_INPUT DATA:_
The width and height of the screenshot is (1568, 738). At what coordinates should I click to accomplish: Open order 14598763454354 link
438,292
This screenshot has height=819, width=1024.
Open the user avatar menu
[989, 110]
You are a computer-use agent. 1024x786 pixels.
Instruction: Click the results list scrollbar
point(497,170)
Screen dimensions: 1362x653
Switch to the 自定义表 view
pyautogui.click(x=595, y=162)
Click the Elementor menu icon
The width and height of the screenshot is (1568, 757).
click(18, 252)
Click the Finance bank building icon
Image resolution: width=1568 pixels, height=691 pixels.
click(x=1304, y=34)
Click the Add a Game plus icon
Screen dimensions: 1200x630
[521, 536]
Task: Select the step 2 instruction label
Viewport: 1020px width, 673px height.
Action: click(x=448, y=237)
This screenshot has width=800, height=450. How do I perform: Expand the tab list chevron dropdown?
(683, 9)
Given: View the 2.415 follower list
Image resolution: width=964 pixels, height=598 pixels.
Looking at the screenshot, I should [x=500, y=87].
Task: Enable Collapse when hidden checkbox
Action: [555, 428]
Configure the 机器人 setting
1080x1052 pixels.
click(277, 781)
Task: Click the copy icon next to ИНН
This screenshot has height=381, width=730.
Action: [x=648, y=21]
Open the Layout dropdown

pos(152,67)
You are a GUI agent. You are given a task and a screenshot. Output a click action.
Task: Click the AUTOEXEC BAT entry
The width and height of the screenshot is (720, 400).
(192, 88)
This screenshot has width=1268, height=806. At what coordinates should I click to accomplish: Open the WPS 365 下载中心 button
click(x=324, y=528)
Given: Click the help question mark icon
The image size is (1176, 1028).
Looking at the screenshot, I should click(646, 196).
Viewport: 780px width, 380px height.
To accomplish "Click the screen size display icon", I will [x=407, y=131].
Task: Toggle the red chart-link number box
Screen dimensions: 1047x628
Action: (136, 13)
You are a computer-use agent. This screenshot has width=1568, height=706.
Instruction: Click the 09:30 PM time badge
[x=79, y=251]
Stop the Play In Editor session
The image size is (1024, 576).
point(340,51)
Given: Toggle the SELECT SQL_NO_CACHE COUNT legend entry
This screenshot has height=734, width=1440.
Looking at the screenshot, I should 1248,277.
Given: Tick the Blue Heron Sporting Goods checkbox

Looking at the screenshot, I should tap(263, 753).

_TASK REQUIREMENTS:_
Copy out every line of the data that includes the word "Toggle".

_EXERCISE SOLUTION:_
Task: Toggle the red chart-link number box
Given: Toggle the SELECT SQL_NO_CACHE COUNT legend entry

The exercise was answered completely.